Detecting the seeds of Parkinson’s disease: the evolution of α‑synuclein seed amplification assay as a clinical biomarker
摘要
Parkinson’s disease (PD) is a progressive neurodegenerative disorder characterized by α-synuclein (α-syn) aggregation, but diagnosis is still largely clinical and often delayed. α-syn seed amplification assays (α-syn SAAs), including real-time quaking-induced conversion (RT-QuIC) and protein misfolding cyclic amplification (PMCA), have enabled sensitive detection of misfolded α-syn, offering a promising biomarker for early and objective diagnosis. This narrative review evaluates the development and diagnostic performance of α-syn SAA across different biological specimens in PD and related synucleinopathies. Literature from 2016 to 2026 was reviewed across major databases, focusing on studies addressing assay methodology, diagnostic accuracy, and clinical application, with narrative synthesis. α-syn SAAs demonstrate consistently high diagnostic accuracy, with pooled sensitivity ranging from approximately 0.86–0.88 and specificity from 0.92 to 0.96. Cerebrospinal fluid remains the most validated specimen; however, peripheral tissues such as skin, blood, and olfactory or gastrointestinal samples show increasing diagnostic utility with comparable specificity in several studies.

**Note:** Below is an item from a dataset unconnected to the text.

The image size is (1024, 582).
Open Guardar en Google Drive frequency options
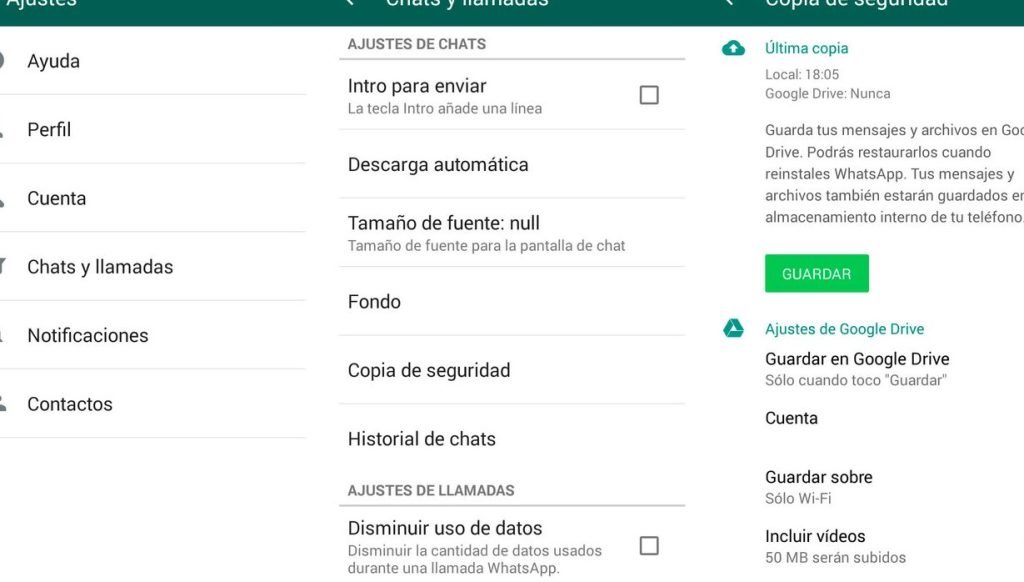coord(856,368)
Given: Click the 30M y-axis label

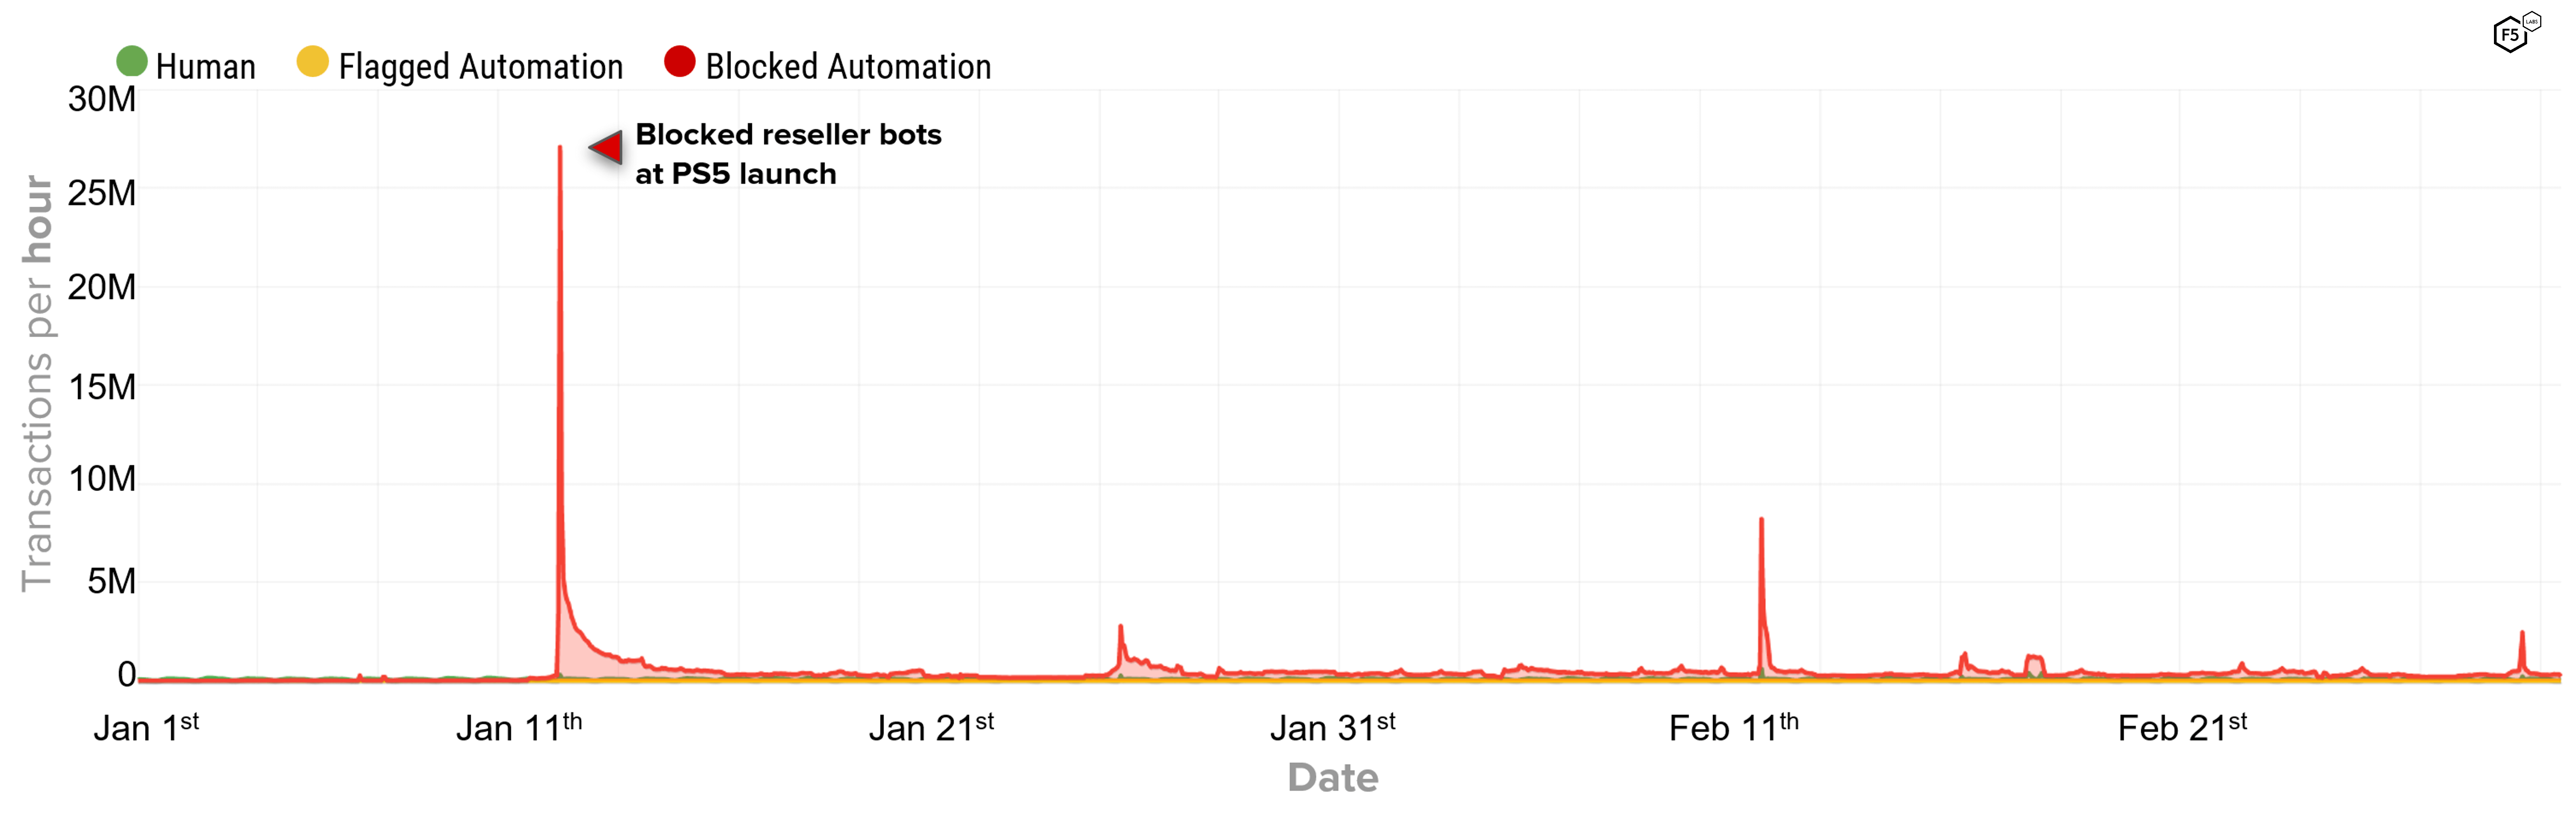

Large cohorts confirm strong performance in both symptomatic and prodromal PD. Kinetic and strain differences also support disease stratification and differentiation among synucleinopathies. α-syn SAA represents a major advancement in the biomarker landscape of PD, enabling direct detection of misfolded protein pathology across multiple biospecimens with high diagnostic accuracy. Key limitations include lack of standardization, but ongoing advances support its clinical translation and integration into molecular classification frameworks.